Untuk mencapai tujuan tersebut Pendidikan Kependudukan Dan Lingkungan
Hidup diajarkan di semua jenjang pendidikan baik formal maupun
nonformal, mulai dari sekolah dasar hingga ke perguruan tinggi.
Pendekatan yang digunakan dalam mengimplementasikan Pendidikan
Kependudukan Dan Lingkungan Hidup di perguruan tinggi cukup bervariasi.
Ada yang menggunakan pendekatan monolitik, baik sebagai mata kuliah
wajib maupun sebagai mata kuliah kekhususan di program studi. Ada juga
yang menggunakan pendekatan integratif, di samping juga ada yang tidak
mencanangkannya sebagai mata kuliah.
*****
TUGAS
Bisakah Anda menyunting bagian teks tentang pendidikan kependudukan dan lingkungan hidup, dari "Untuk mencapai tujuan" hingga "ke perguruan tinggi.", dengan mengganti "sekolah dasar" menjadi "taman kanak-kanak"? Gunakan hanya teks di atas sebagai sumber.

ENTRI DATA
*****
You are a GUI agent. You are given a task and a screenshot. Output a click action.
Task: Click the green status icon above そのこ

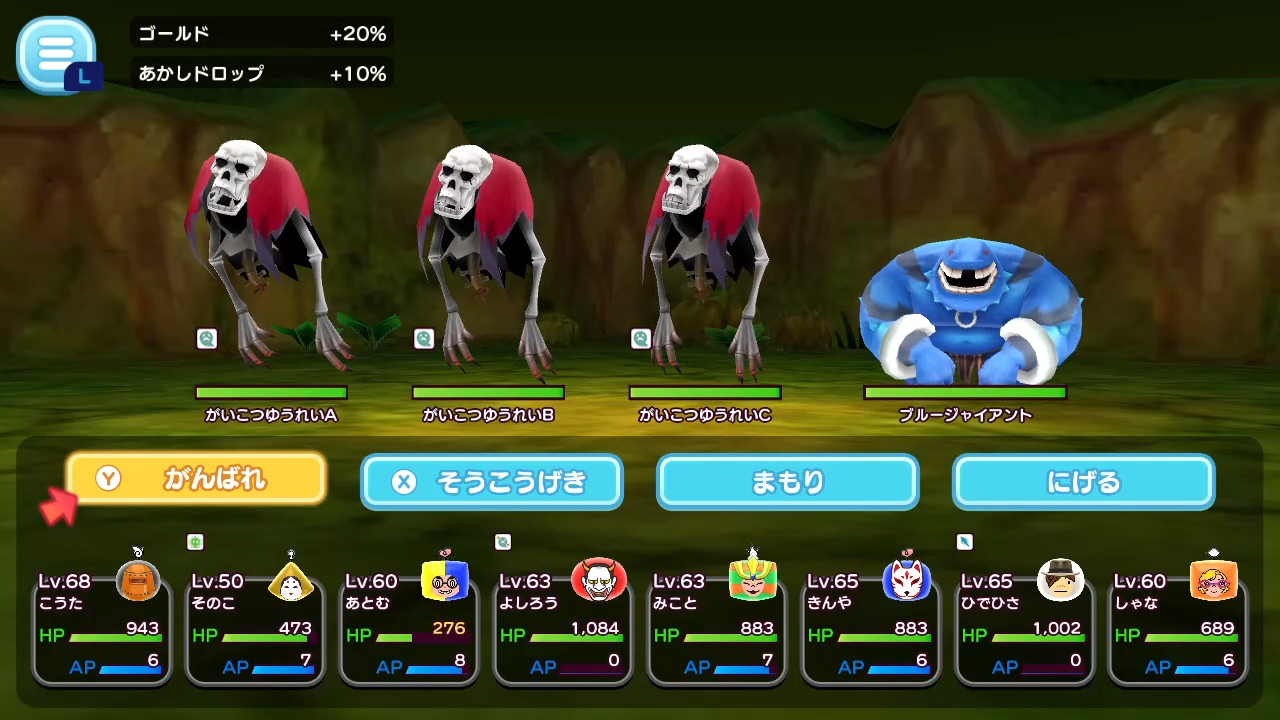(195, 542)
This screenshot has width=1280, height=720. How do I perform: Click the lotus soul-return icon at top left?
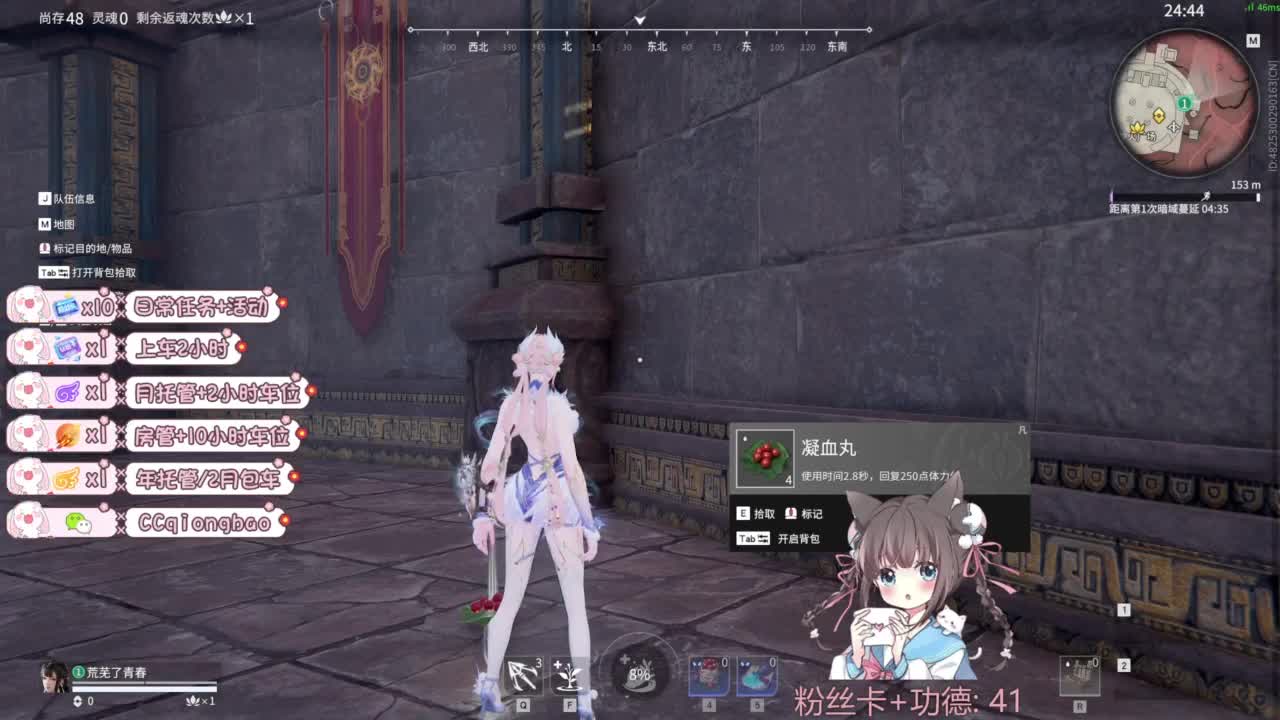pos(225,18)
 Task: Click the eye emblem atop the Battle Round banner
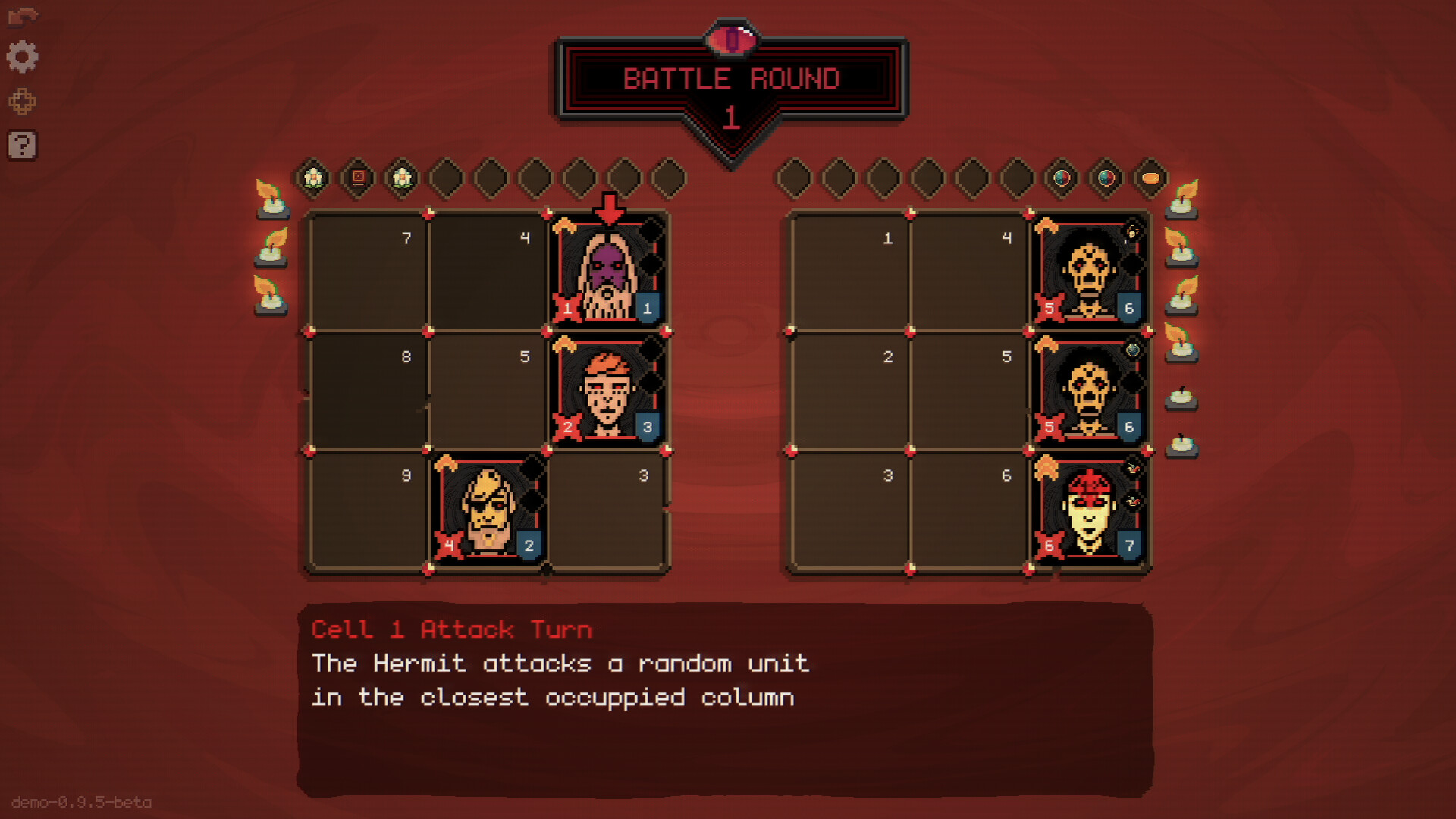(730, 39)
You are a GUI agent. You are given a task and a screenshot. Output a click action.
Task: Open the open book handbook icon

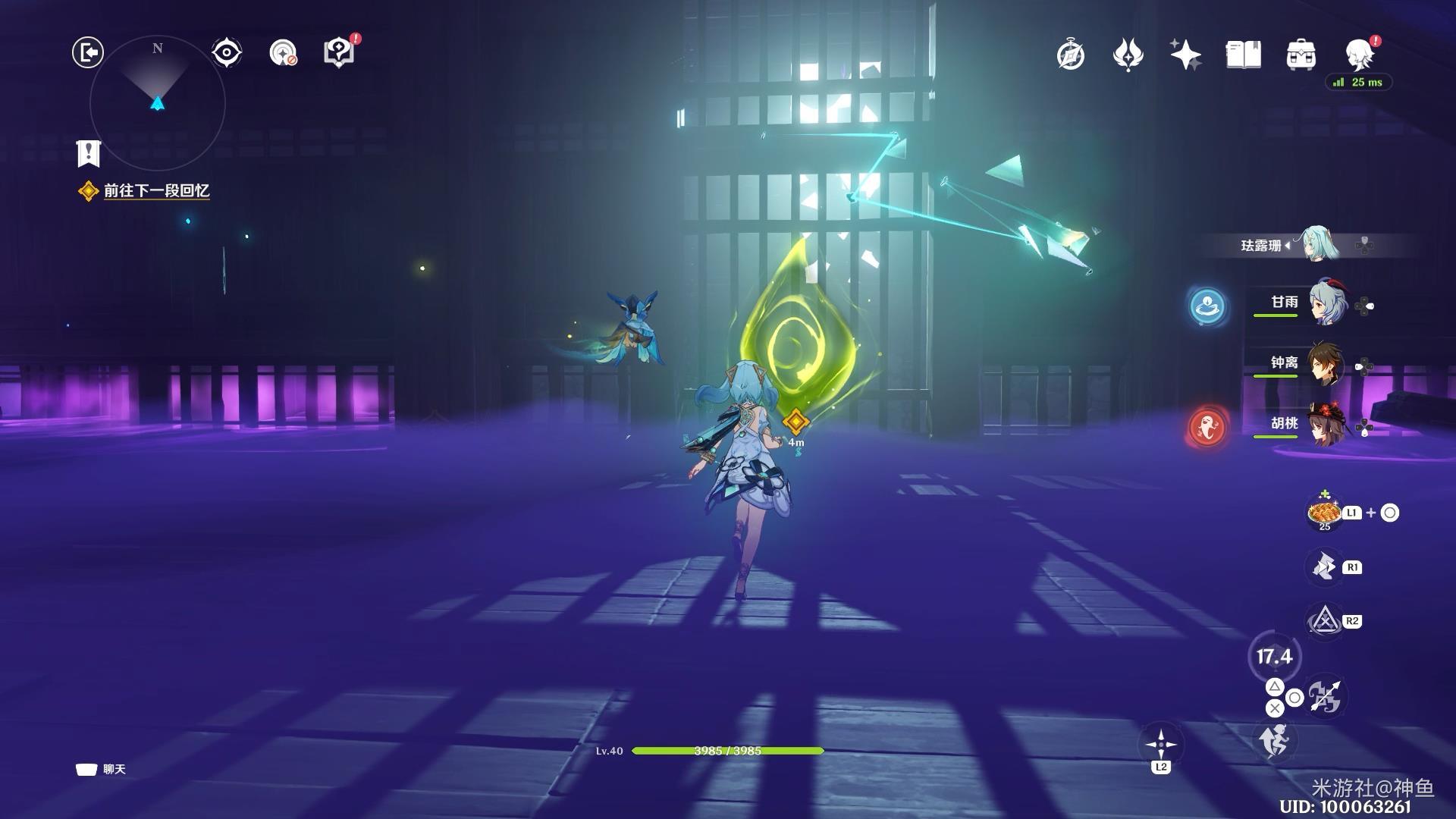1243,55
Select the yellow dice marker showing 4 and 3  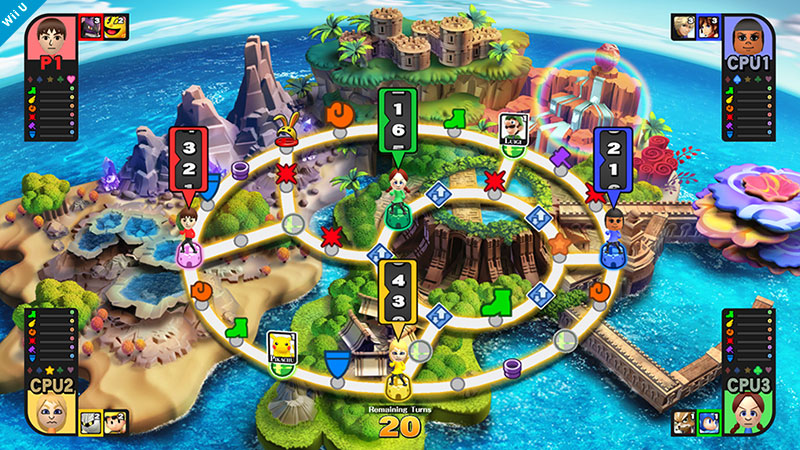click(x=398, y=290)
*****
JAWABAN LATIHAN
Untuk mencapai tujuan tersebut Pendidikan Kependudukan Dan Lingkungan
Hidup diajarkan di semua jenjang pendidikan baik formal maupun
nonformal, mulai dari taman kanak-kanak hingga ke perguruan tinggi.